> _Required action_: Tally the lines in the material below that hold the string "Wien" and report the tally alone.

***** Records for the exercise *****

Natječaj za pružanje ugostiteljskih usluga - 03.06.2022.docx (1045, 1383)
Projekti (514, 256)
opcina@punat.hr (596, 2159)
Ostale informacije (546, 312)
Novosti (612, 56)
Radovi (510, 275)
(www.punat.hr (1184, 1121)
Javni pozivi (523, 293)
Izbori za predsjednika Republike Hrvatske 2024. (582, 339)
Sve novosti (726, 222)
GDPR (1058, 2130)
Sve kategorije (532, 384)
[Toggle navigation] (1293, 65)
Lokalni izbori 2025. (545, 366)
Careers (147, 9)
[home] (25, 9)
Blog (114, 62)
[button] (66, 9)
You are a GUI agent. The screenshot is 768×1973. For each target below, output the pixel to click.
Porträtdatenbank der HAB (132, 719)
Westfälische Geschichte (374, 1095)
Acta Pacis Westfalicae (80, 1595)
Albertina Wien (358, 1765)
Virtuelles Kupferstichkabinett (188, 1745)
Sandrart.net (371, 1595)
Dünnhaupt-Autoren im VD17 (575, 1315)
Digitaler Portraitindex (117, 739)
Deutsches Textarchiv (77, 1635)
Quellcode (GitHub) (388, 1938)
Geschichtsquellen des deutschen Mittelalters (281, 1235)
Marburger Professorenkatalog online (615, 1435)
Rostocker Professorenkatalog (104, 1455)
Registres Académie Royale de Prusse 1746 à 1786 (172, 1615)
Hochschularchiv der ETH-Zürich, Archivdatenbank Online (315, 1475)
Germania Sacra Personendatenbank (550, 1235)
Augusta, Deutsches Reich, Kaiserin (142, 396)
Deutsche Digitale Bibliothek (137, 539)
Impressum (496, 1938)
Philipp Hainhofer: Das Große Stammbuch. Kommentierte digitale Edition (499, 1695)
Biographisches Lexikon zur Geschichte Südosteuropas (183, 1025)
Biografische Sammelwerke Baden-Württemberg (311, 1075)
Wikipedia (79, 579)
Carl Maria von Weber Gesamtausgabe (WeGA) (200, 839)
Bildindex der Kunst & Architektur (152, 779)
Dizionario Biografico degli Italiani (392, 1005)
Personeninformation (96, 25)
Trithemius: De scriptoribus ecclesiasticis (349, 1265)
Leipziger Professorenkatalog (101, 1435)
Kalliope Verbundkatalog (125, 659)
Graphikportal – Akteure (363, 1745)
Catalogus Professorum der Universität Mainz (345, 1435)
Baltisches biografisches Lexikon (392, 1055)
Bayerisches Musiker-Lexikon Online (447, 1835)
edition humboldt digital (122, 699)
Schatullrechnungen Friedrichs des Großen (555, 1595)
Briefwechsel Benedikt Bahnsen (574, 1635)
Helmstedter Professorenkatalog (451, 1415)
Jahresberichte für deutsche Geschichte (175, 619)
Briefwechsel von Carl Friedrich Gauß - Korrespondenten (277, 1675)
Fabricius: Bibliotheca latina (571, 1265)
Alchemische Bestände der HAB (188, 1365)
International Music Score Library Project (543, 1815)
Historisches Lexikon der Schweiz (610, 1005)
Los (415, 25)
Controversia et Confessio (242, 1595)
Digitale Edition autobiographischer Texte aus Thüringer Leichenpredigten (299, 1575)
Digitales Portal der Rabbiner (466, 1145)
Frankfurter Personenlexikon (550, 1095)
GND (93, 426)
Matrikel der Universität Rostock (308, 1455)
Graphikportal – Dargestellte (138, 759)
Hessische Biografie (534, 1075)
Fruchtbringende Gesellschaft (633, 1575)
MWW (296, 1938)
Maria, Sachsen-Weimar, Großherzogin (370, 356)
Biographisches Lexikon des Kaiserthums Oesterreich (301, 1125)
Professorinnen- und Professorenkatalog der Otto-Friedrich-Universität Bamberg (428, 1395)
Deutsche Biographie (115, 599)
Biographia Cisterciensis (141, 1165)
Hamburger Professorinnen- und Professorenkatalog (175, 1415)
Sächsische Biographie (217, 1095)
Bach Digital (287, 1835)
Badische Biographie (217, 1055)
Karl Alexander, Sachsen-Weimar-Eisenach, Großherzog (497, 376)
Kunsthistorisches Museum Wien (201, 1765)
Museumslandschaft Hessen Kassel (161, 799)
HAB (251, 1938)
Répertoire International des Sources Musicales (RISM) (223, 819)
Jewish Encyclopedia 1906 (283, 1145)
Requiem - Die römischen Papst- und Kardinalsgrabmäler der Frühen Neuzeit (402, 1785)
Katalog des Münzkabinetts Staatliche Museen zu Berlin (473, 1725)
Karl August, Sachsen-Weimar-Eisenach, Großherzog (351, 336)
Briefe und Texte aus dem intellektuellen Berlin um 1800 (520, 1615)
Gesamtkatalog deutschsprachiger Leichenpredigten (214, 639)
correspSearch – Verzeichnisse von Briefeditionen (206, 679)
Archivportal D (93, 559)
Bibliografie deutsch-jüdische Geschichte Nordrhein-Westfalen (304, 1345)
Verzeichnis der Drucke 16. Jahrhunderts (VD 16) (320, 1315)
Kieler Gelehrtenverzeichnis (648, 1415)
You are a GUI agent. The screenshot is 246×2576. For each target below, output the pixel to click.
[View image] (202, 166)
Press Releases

*****

> _Finished task_: 2